Munculnya ancaman sanksi pidana bagi para penolak vaksin menuai beragam kritik dari masyarakat. Sebagian masyarakat menilai bahwa hal ini merupakan bentuk pemaksaan dan pelanggaran Hak Asasi Manusia (HAM). Mendukung hal ini, integritas terhadap tubuh seseorang sebenarnya juga telah dilindungi oleh Undang-Undang No.36 Tahun 2009 Tentang Kesehatan (UU Kesehatan), yaitu pada Pasal 5 yang berbunyi bahwa, “Setiap orang berhak secara mandiri dan bertanggung jawab menentukan sendiri pelayanan kesehatan yang diperlukan bagi dirinya.”

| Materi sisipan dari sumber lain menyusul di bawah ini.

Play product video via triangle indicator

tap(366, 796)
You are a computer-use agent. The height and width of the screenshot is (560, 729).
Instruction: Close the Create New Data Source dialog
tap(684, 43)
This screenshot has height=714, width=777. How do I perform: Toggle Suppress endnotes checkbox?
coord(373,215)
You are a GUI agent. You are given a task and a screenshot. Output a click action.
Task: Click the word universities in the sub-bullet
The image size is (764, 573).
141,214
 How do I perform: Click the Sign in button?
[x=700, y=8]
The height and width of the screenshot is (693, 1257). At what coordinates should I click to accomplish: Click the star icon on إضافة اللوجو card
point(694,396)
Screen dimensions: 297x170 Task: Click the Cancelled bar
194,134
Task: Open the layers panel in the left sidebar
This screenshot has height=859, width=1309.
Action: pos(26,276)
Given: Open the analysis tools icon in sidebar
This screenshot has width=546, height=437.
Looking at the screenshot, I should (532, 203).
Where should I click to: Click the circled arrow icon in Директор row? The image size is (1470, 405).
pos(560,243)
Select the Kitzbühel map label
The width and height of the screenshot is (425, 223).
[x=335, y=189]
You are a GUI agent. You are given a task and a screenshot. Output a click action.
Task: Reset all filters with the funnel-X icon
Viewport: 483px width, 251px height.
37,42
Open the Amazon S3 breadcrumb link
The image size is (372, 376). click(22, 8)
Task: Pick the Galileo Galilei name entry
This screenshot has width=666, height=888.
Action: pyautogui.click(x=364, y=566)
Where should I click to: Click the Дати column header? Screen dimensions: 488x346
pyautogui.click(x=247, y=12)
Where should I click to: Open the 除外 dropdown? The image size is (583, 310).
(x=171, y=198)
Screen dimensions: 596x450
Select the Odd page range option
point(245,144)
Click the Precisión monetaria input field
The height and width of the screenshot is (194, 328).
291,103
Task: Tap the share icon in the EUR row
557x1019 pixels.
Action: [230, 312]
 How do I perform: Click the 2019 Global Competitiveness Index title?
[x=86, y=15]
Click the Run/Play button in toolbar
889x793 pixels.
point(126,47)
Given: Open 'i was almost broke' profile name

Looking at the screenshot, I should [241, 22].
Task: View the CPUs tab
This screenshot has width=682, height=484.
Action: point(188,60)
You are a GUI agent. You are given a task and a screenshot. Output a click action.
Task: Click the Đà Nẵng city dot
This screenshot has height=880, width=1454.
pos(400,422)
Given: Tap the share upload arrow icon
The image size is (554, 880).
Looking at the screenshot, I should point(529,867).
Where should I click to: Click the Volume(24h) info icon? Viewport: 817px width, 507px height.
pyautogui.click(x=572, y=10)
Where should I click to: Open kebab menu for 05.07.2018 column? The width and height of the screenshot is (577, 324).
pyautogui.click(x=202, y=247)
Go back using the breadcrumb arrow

Selain itu, dalam Pasal 7 Konvenan Internasional tentang Hak-Hak Sipil dan Politik (ICCPR) serta Deklarasi Universal tentang Bioetika dan Hak Asasi Manusia juga dinyatakan bahwa intinya intervensi medis yang akan dilakukan kepada seseorang hanya boleh dilakukan apabila sebelumnya telah mendapat persetujuan dan tanpa paksaan berdasarkan informasi memadai yang telah diberikan. Persetujuan tersebut juga harus dinyatakan dan dapat ditarik kembali kapan saja dan dengan alasan apa pun. Oleh karena itu, lebih tepat apabila disimpulkan bahwa vaksinasi Covid-19 bukan bersifat wajib, melainkan sukarela sehingga seharusnya tidak dapat dijatuhi hukuman pidana.
Apabila merujuk pada UU Kekarantinaan, masyarakat hanya diwajibkan untuk mematuhi kegiatan kekarantinaan kesehatan, bukan kewajiban vaksinasi Covid-19. Hal ini dapat dilihat dari definisi kekarantinaan kesehatan yang terdapat dalam Pasal 1 UU Kekarantinaan, yaitu adalah upaya mencegah dan menangkal keluar atau masuknya penyakit dan/atau faktor risiko kesehatan masyarakat yang berpotensi menimbulkan kedaruratan kesehatan masyarakat. Oleh karena itu, UU Kekarantinaan lebih cenderung mengatur aktivitas sosial masyarakat yang kemudian terbagi dalam beberapa bentuk karantina, yaitu Karantina Wilayah, Karantina Rumah, Karantina Rumah Sakit, dan Pembatasan Sosial Berskala Besar. Selain itu, pengaturan mengenai vaksin juga tidak terdapat dalam UU Kekarantinaan.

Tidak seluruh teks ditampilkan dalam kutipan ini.